● **Excerpt**:
About the Trust

Lincoln Civic Trust

Sometime in the early thirties the Jews House and some other Norman buildings in Lincoln were being used as rented housing. They did not comply with Public Health Acts and were to be demolished under slum clearance regulations. Seeing the potential and value of these properties, they were purchased by the forerunner of the Society for Lincolnshire History & Archaeology and are now vested in Jews Court Trust.

Other historic buildings on Steep Hill, now regarded as important and irreplaceable, were rescued by Canon Harding, who also battled for the restoration of St Benedict’s church along with Ald Frank Hill, (later to be known as Sir Francis Hill following his wide ranging skills and achievements).

Clearly, old buildings were just old buildings and not something to be cherished or adding to the character of our city. Also in those recessionary times, there wasn’t a lot of spare money for history. Heritage and Environment were not to the fore as they are today.

Town & Country Planning had not become the industry it is today. Planning Acts did not come into force until 1947 and protection for historic buildings some years later, for example Conservation Areas by the Civic Amenities Act 1967.

It was in this atmosphere that Ald Frank Hill spoke to Lincoln Rotary Club in 1952. Following one of the Club’s aims to foster the environment, their Community Service Committee undertook the task to set up a Civic Trust in Lincoln. This was some two years before the national body came about.

● **Supplied data**:
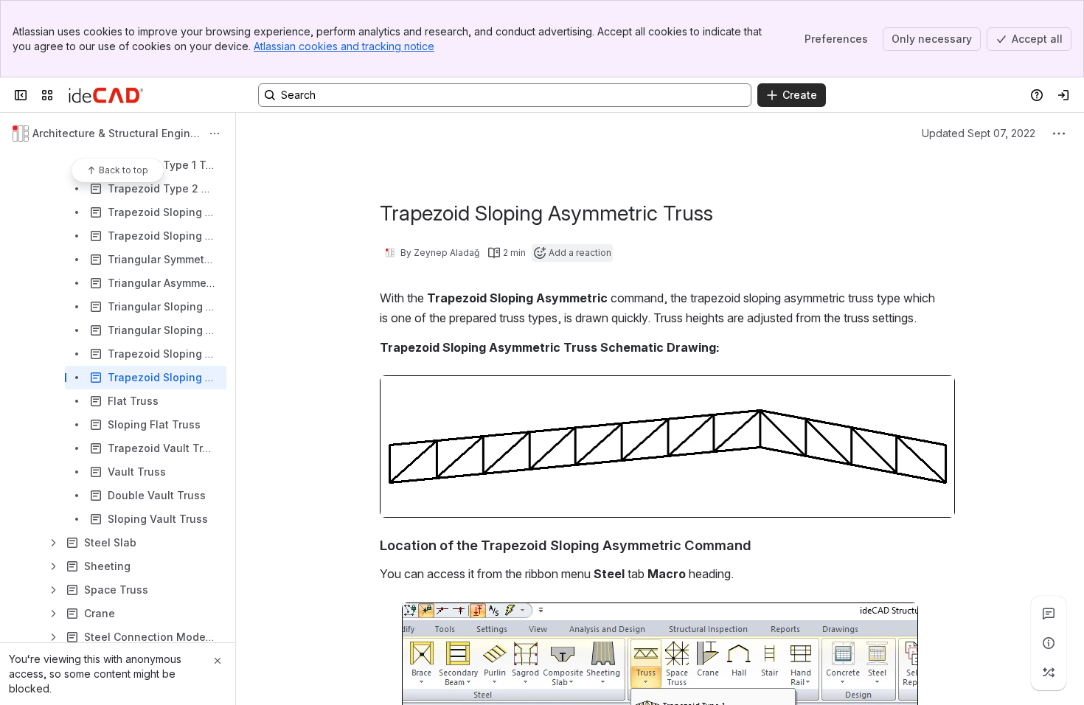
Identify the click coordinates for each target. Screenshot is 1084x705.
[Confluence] (106, 95)
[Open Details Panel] (1048, 643)
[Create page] (1048, 672)
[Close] (217, 661)
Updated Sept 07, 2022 (978, 133)
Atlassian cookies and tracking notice (344, 46)
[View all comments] (1048, 613)
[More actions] (214, 133)
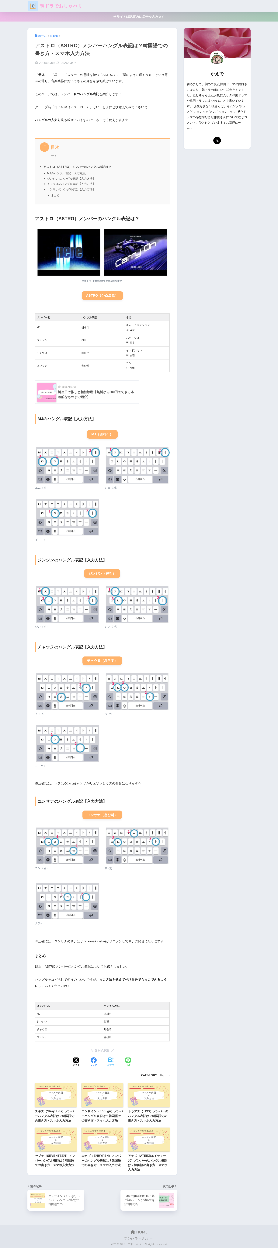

● **Jobs**:
a) Copy the passage on the Lincoln Civic Trust word for word, starting with "Town & Country" and going on through "body came about.".
b) Rescale the rows above by writing out every line again, requests included, with each click coordinate multiplied by 0.8 and rounded to a whole number, halves rounded up. Leave the pictures out.

● **Solutions**:
a)
Town & Country Planning had not become the industry it is today. Planning Acts did not come into force until 1947 and protection for historic buildings some years later, for example Conservation Areas by the Civic Amenities Act 1967.

It was in this atmosphere that Ald Frank Hill spoke to Lincoln Rotary Club in 1952. Following one of the Club’s aims to foster the environment, their Community Service Committee undertook the task to set up a Civic Trust in Lincoln. This was some two years before the national body came about.

b)
Identify the click coordinates for each target. Screenshot is 1084x705.
[Confluence] (85, 76)
[Open Details Panel] (838, 514)
[Create page] (838, 538)
[Close] (174, 529)
Updated Sept 07, 2022 (782, 106)
Atlassian cookies and tracking notice (275, 37)
[View all comments] (838, 490)
[More actions] (171, 106)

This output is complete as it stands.